Skip to main content
Version: 2.3

Avoid getting blocked

A Scraper might get blocked for numerous reasons. Let's narrow it down to two main reasons. The first one is a bad or blocked IP address. This topic is covered in the proxy management guide. The second reason we will explore more is browser fingerprints or signatures. Browser fingerprint is a collection of browser attributes and significant features that can show if your browser is a bot or a real user. Moreover, even most browsers have these unique features that allow the website to track the browser even within different IP addresses. This is the main reason why scrapers should change browser fingerprints while doing browser-based scraping. In addition, it should reduce blocking significantly.

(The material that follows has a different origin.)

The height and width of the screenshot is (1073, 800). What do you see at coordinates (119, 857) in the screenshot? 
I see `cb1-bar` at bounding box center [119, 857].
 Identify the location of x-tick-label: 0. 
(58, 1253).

Changing browser fingerprints can be a tedious job. Luckily, Apify SDK provides this feature out of the box with zero configuration necessary. Let's take a look at how it is done.

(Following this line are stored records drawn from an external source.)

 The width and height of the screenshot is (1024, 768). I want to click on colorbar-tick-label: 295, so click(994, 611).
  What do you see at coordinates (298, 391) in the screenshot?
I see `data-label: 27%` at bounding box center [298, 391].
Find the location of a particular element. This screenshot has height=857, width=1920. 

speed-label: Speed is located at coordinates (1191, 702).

Changing browser fingerprints is available in PuppeteerCrawler and PlaywrightCrawler. You have to pass the useFingerprints option to the browserPoolOptions.

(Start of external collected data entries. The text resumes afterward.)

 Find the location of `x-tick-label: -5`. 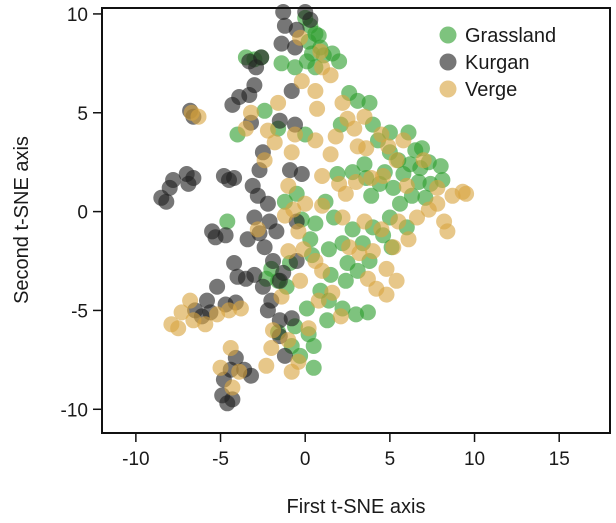

x-tick-label: -5 is located at coordinates (220, 460).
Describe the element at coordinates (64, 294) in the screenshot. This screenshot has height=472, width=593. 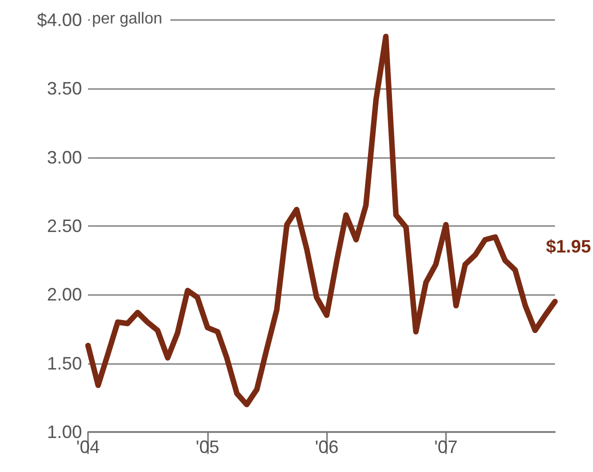
I see `y-tick-label: 2.00` at that location.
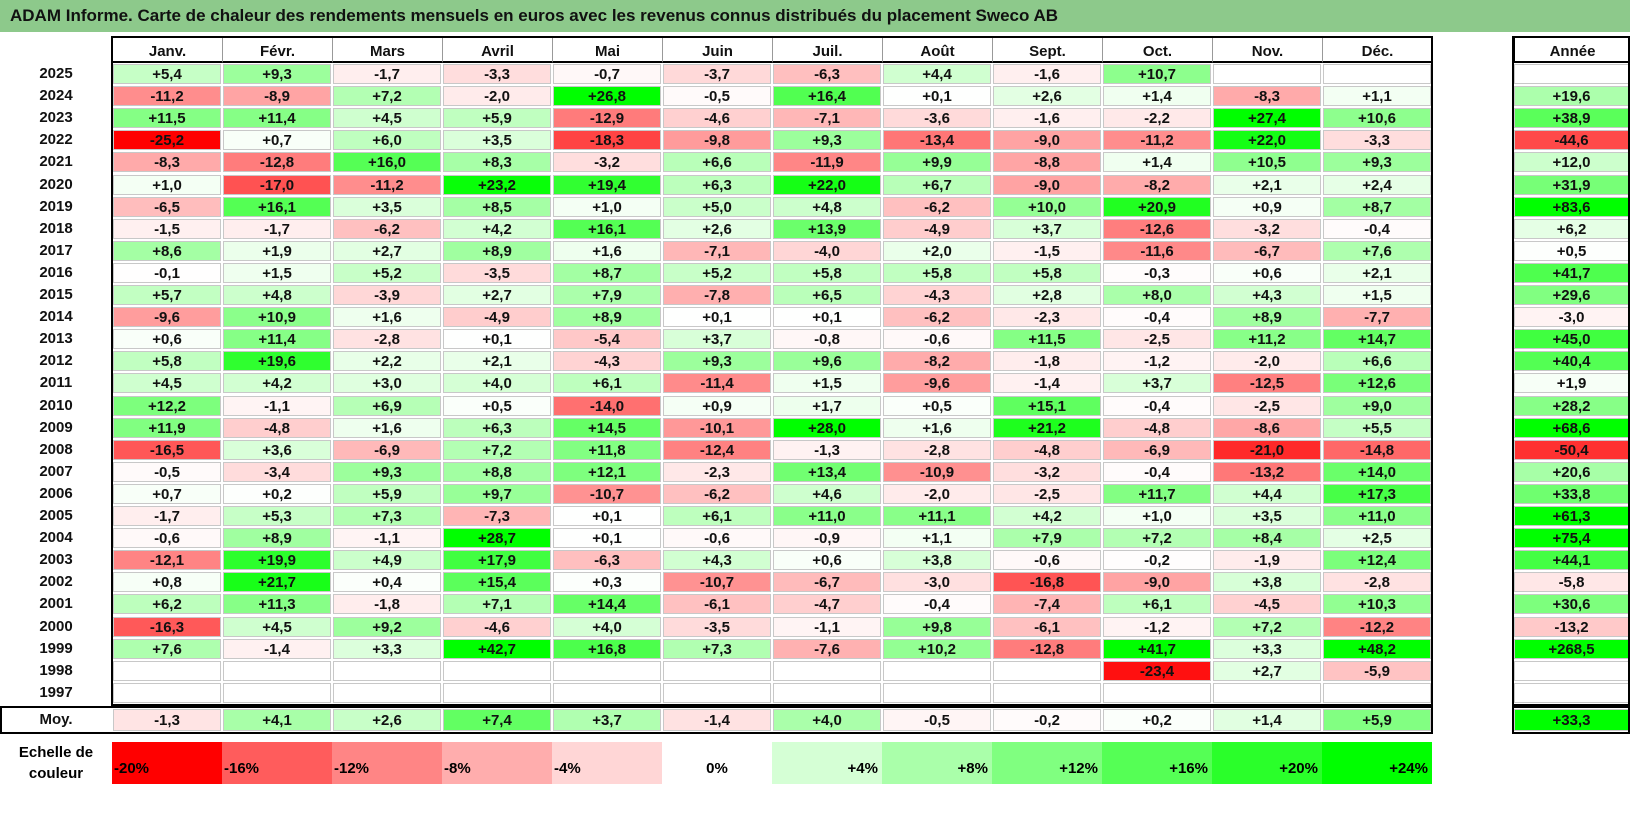 Image resolution: width=1630 pixels, height=815 pixels. Describe the element at coordinates (497, 140) in the screenshot. I see `heatmap-cell: +3,5` at that location.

const crawler = new Apify.PlaywrightCrawler({
browserPoolOptions: {
useFingerprints: true,
},
})

Now, it is all set. The fingerprints are going to be generated for the default browser and the operating system. The Crawler can have the generation alghoritm customized to reflect particular browser version and many more. Let's take a look at the example bellow:

const crawler = new Apify.PlaywrightCrawler({
browserPoolOptions: {
useFingerprints: true,
fingerprintOptions: {
fingerprintGeneratorOptions: {
browsers: [
{ name: 'firefox', minVersion: 80 },
{ name: 'chrome', minVersion: 87 },
'safari',
],
devices: [
'desktop',
],
operatingSystems: [
'windows',
],
},
},
},
})

Fingerprint generator has more options available check out the Fingerprint generator docs.